Soulignons finalement le rapport intitulé «The Israeli-Palestinian Conflict : Taking Sides or Choosing Fairness», préparé par un comité de l’Église presbytérienne des États-Unis en vue de l’Assemblée générale de juillet 2010 à Minneapolis8. Un des points à l’ordre du jour de cette Assemblée est le Rapport du «Middle East Study Committee» qui formule plusieurs recommandations, dont celles d’appuyer le document «Kairos Palestine» et de dénoncer «l’apartheid envers le peuple palestinien» que constituent les lois, les politiques et les pratiques de l’État d’Israël.

Après avoir examiné l’ensemble du rapport, le comité en est arrivé à la conclusion que la plupart de ses recommandations sont trop unilatérales pour être utiles : «Elles formulent des critiques et des demandes et mettent de la pression presqu’uniquement envers Israël. Elles n’ont pratiquement rien à dire à propos des centaines de millions de citoyens du Proche-Orient qui sont opprimés par des gouvernements autres que celui d’Israël». On reproche également à ce rapport son langage «incendiaire» et son aveuglement envers l’ensemble de la situation dans la région. On estime enfin que l’appui au document «Kairos Palestine» contredirait la position de l’Église presbytérienne américaine qui favorise une solution à deux États, à laquelle on parviendrait par des voies diplomatiques non-violentes, «tandis que le manifeste [«Kairos Palestine] envisage la solution d’un État unique et excuse la violence».

Le comité recommande donc à son Assemblée générale d’adopter une seule résolution, celle par laquelle elle s’engagerait à «s’abstenir de poser toute action ou de faire toute déclaration par laquelle l’Église presbytérienne (des États-Unis d’Amérique) donnerait un appui unilatéral à l’une ou l’autre des parties en cause dans le conflit [israélo-palestinien]».

* * *

Le document «Kairos Palestine» se veut une parole surgie «du cœur de la souffrance palestinienne». On ne peut qu’être sensible à cette souffrance.

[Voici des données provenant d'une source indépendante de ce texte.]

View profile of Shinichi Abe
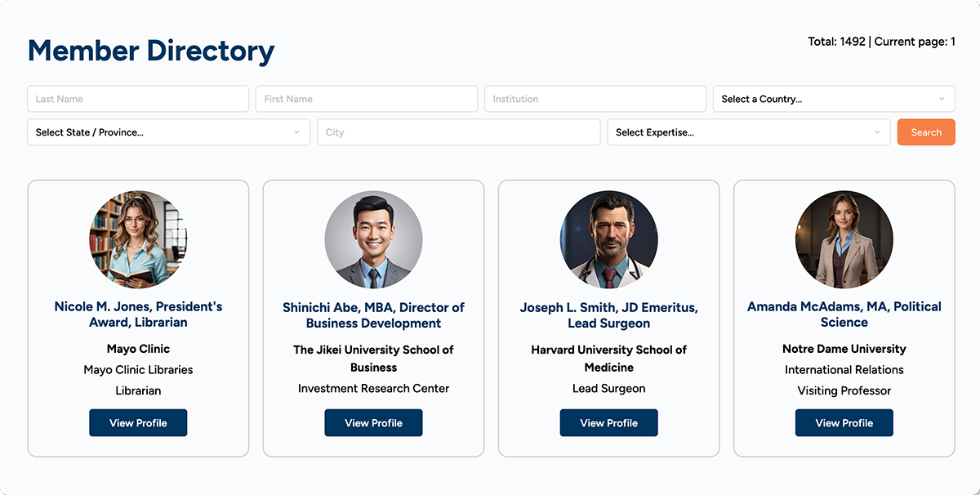 (373, 423)
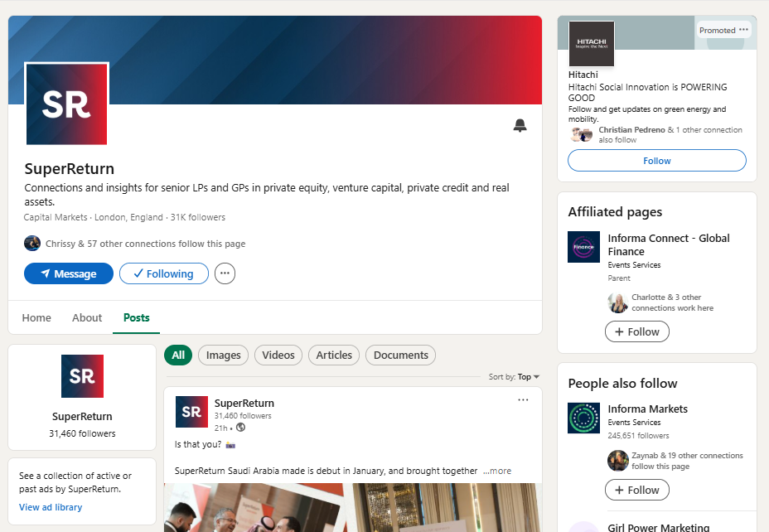The image size is (769, 532).
Task: Click the Hitachi logo in the ad
Action: pyautogui.click(x=591, y=43)
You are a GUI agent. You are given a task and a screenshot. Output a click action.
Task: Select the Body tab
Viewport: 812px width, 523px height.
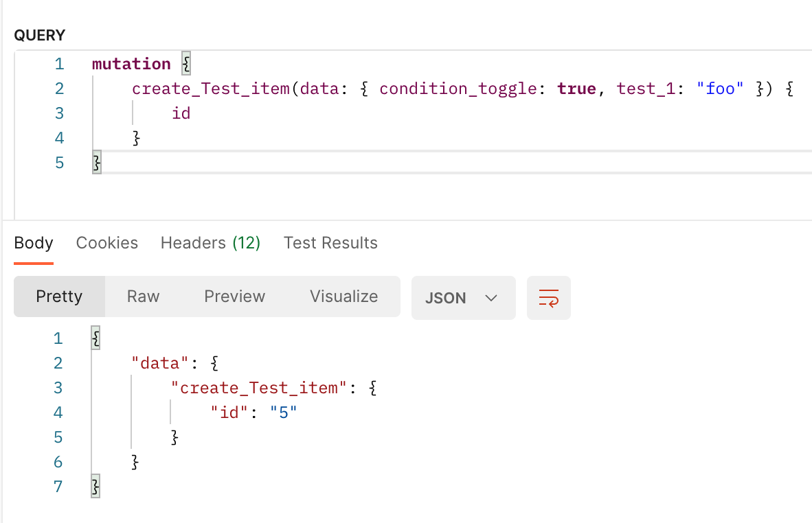coord(34,242)
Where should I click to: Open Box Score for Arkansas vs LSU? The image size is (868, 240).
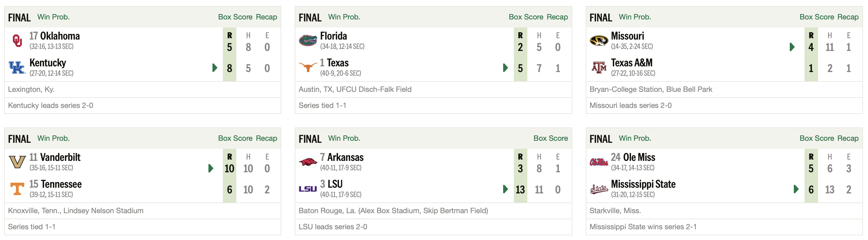tap(551, 138)
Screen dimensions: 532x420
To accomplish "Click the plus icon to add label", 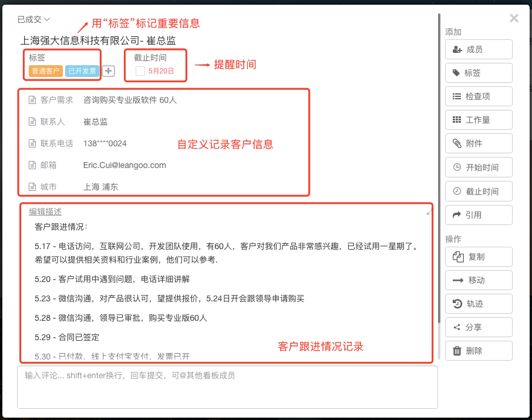I will click(x=109, y=71).
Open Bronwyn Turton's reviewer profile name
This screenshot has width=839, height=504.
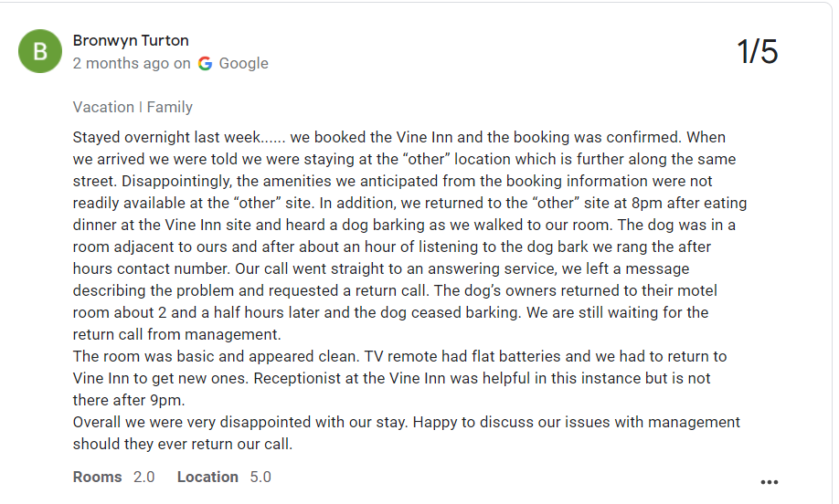[x=131, y=40]
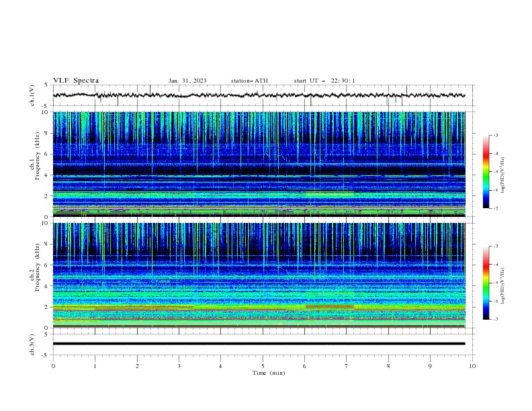Click the start UT 22:30:1 label
The height and width of the screenshot is (411, 532).
click(324, 81)
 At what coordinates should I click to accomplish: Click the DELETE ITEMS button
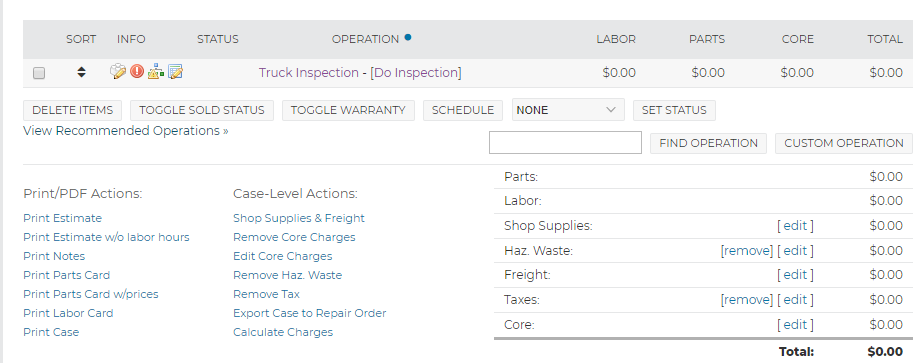point(72,110)
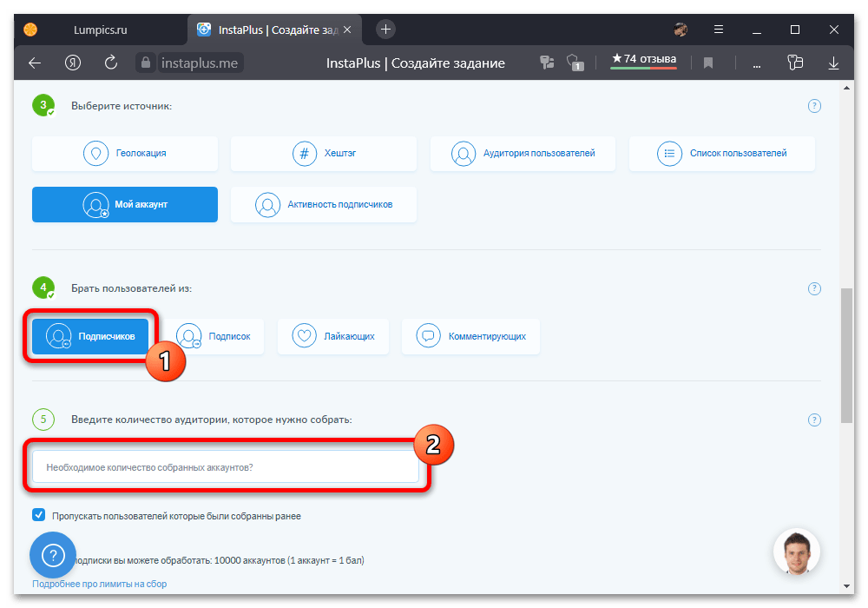This screenshot has height=608, width=868.
Task: Open browser hamburger menu
Action: (720, 30)
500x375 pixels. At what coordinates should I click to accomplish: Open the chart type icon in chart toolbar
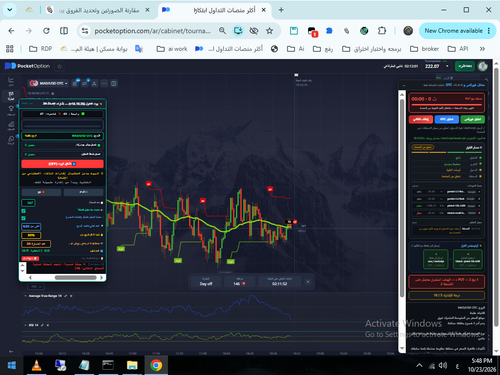75,83
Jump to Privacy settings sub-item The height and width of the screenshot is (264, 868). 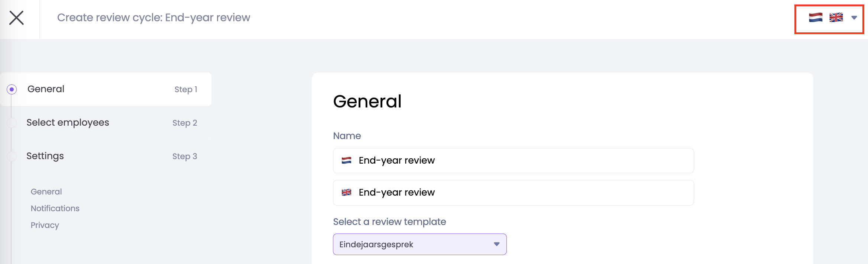pos(45,225)
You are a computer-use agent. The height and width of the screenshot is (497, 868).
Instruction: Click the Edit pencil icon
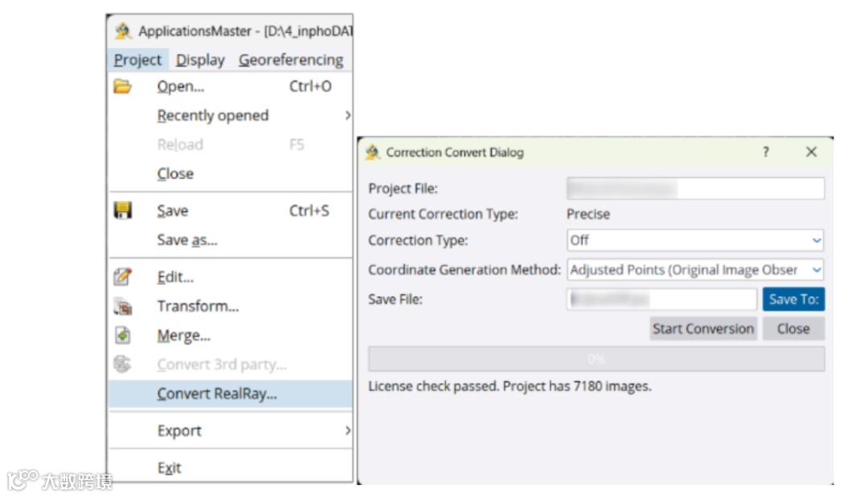[x=122, y=277]
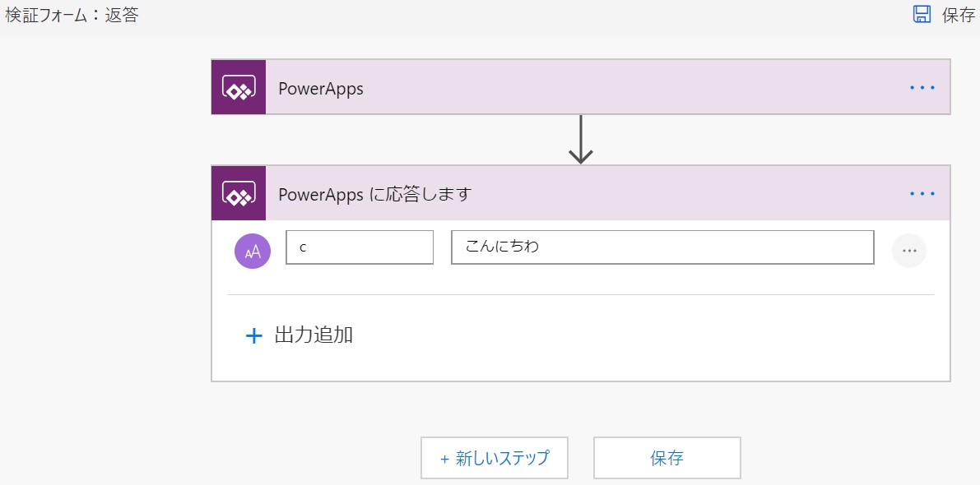Collapse the PowerApps trigger card header
This screenshot has width=980, height=485.
click(494, 87)
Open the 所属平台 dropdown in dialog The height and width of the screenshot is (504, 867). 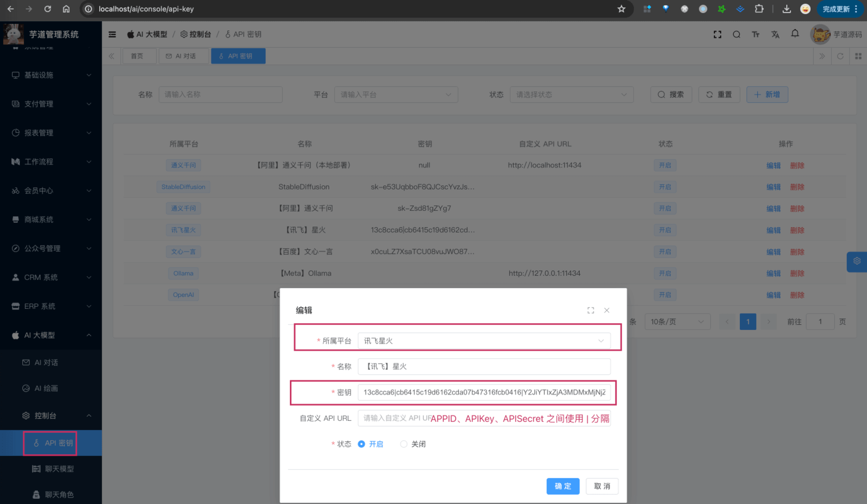pos(484,341)
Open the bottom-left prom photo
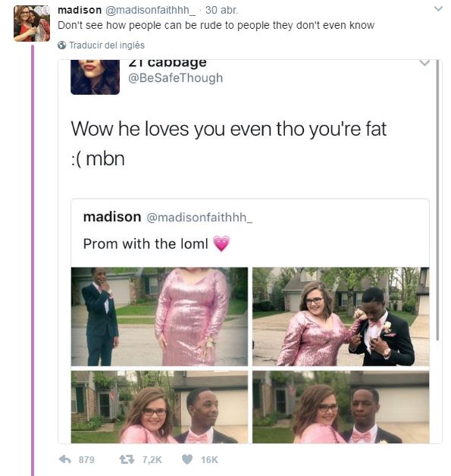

Toutefois, comme on le constate, l’analyse historique et politique de la situation et l’interprétation théologique qu’en propose cette prise de parole sont loin de faire l’unanimité.

Le conflit entre Israéliens et Palestiniens est une question particulièrement sensible pour les personnes et les groupes engagés dans le dialogue judéo-chrétien. Comme le soulignent plusieurs analystes, la vision présentée par des chrétiens palestiniens dans le document «Kairos Palestine» est une vision partiale qui ne peut être entendue indépendamment de sa contrepartie juive israélienne. Un consensus assez net se dessine aussi autour de la nécessité de bien prendre la mesure du conflit, dans toute sa complexité, et de promouvoir une solution pacifique négociée. Enfin, plusieurs observateurs estiment qu’il faut se garder d’introduire dans ce débat des interprétations qui s’apparentent à la théologie de la substitution et à l’antijudaïsme qui ne sont pas encore complètement éradiqués de la conscience et du discours des chrétiens.

  

  1. Texte disponible en plusieurs langues, dont le français, sur le site www.kairospalestine.ps
  2. Kairos Palestine: Israël et le péché contre Dieu. Texte disponible sur le site www.nerrati.net.
  3. Texte disponible sur le site www.oikoumene.org.
  4. www.christianfairwitness.com.
  5. www.ccjr.us.
  6. http://www.ajcf.fr/spip.php?article465.
  7. Disponible sur le site www.ccjr.us.
  8. Accessible sur le site www.theird.org.